Platform for African – European Partnership in Agricultural Research for Development

Friday, June 14, 2013

An NGO with a head for business

Commercial agribusiness for sustainable horticulture (CASH)
Country Director at ASNAPP Zambia, Dr. Langenhoven
2 JUNE 2012. Community farming projects in Africa have a much greater chance of making a real difference to the lives of rural farmers when there is a strong private sector company providing a ready market for the produce..

Many farming development projects in Africa have focussed on assisting farmers to increase yields to ensure that there is enough food on the table. While these programmes have addressed rural food security, they have failed to provide farmers with new markets to sell their surplus produce.
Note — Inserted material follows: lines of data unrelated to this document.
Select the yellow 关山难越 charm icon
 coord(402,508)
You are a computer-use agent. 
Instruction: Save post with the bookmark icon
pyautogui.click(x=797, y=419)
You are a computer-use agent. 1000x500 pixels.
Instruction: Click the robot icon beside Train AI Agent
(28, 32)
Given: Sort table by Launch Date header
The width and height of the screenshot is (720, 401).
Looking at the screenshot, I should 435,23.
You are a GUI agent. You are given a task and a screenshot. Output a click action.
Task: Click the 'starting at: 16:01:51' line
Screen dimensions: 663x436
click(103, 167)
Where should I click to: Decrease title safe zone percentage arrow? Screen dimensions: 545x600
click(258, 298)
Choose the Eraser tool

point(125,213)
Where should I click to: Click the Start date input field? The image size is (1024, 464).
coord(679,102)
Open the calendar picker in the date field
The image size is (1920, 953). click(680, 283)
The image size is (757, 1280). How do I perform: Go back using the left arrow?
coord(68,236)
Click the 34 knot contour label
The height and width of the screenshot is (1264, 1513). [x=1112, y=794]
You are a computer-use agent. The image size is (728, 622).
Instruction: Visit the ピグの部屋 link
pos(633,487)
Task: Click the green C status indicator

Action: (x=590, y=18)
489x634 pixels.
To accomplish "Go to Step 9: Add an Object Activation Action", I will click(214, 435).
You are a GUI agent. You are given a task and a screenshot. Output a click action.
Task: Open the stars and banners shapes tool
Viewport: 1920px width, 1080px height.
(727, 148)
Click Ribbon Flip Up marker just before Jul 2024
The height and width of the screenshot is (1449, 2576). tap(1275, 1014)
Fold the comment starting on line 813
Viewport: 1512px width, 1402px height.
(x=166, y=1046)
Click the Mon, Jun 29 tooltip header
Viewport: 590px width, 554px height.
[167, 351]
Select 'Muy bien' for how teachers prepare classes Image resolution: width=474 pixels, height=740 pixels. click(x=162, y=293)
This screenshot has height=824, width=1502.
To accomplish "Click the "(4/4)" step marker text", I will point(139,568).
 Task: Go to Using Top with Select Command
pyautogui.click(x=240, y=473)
After receiving the sound technical advice from extension workers and NGOs, many farmers had to watch helplessly whilst their resultant increased production got rotten for lack of markets.

Agribusiness in Sustainable Natural African Plant Products (ASNAPP), an NGO with offices in a number of countries across the continent, however, subscribes to a "market-first" approach, developing projects based on a sound business case that meets the needs of the intended market.

"We take a market-first, science-based approach to project development," says Dr Petrus Langenhoven, agronomist and greenhouse specialist at ASNAPP. "The problem with many NGOs is that they don't look at projects from a business point of view."

ASNAPP's projects are supplying well-known private sector players such as Freshmark, a subsidiary of pan-African supermarket group Shoprite and responsible for the retailer's fruit and vegetable procurement and distribution. Outside South Africa, Shoprite has a presence in 15 other countries on the continent. Freshmark also supplies most of these outlets.